# I think it started as ich...maybe still is?



## T-Bone (Dec 14, 2006)

For history, the tank I have was given to me by someone who neglected it terribly. My wife and I deep cleaned it with wet clothes, razor blades, etc (no soaps or chemicals). I reused the filters, but replaced the media. He had two pieces of live rock (that were basically dead when I got them) I rinsed them off and kept them - and actually they sprouted new smalls polyps.

* * *

I have a 75g salt with mosly fish (6-line wrasse, pyjama cardinals, green chromis, dragon goby and yellow tang) and few pieces of live rock. I have a few hermits and snails, and few inverts came on the rock (aiptasia, small polyps, a clam, few small stars and a couple things that I frankly don't know what they are). There is a little algae build up, but it's not very bad, gives the tang and crabs and stuff some munchies.

I have a skimmer, two emperor 400's, 4 penguin 1130's with sponges for filtration (a total of about 2200 gph). The heat is at 82. Ammonia and nitrites test to be 0, nitrates tested readable, but in the "safe" zone according to the test. I don't have real good lighting (it is coming in the next few weeks), just two flourescent tubes. The substrate is a natural black sand about 1 inch deep.

Our goal is to make it a reef tank with fish, but obviously not until we get the lighting bettered. I have my eyes on a t-5 HO unit.

It has been set up like this for several months.

Here is my problem. My tang obviously started out with ich a week and half ago (I had him for probably 2 weeks) - white spots in the gills and face and started to spread a little. I gave it a fresh water bath and it seemed to go away right away and did not effect any other fish. Two days later it came on even stronger and I gave him another bath, which again seemed to really help. But, again, he is getting worse. He has all the ich symptoms but also has brown spots on his head (I think they are spreading), not eating very much, his eyes look enlarged (but not like pop-eye, it's weird), he is white-ish yellow, he seems real jittery and his skin is lumpy (it's like something is under his skin pushing out). And now my dragon goby is acting effected as well.
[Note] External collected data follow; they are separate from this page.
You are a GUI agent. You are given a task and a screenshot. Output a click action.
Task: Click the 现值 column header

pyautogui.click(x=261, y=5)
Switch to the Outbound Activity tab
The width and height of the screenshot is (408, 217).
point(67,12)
In addition to the freshwater baths for the tang, I have raised the temp slightly to about 84. Because of cost and danger of copper I am treating the tank via hyposalinity. Over the course of a few days I now have the tank's specific gravity at 1.009. I removed the snails and hermits as I heard the hyposalinity is hard on them.

The salinity has not be at 1.009 for but a day and of course I see no improvements. Can you think of anything else I should be doing...or perhaps something else entirely? To make things worse, I am going out of town for a week and a half and must leave the tank in the care of my wife (she loves the hobby, but she is brand new to it).

Please offer anything.


----------



## Melissa (Nov 28, 2006)

Well i am sorry to hear of the trouble you are having. By how you are descibing you fish he sounds very stressed out. I am not sure about the brown spots you are decribing or if it is another disease. If treating ich the natural way you should try to get your fish to eat so they can fight off the disease. You can also try feeding them a garlic additive, you should be able to find it at your lfs. We would soak it in the food. It should be able to coax your fish into eating more. The most important thing is try to get and keep up your fish immune system. And you should raise the temp in your tank to about 85 or 86 degrees that way it will speed up the life cycle of the ich.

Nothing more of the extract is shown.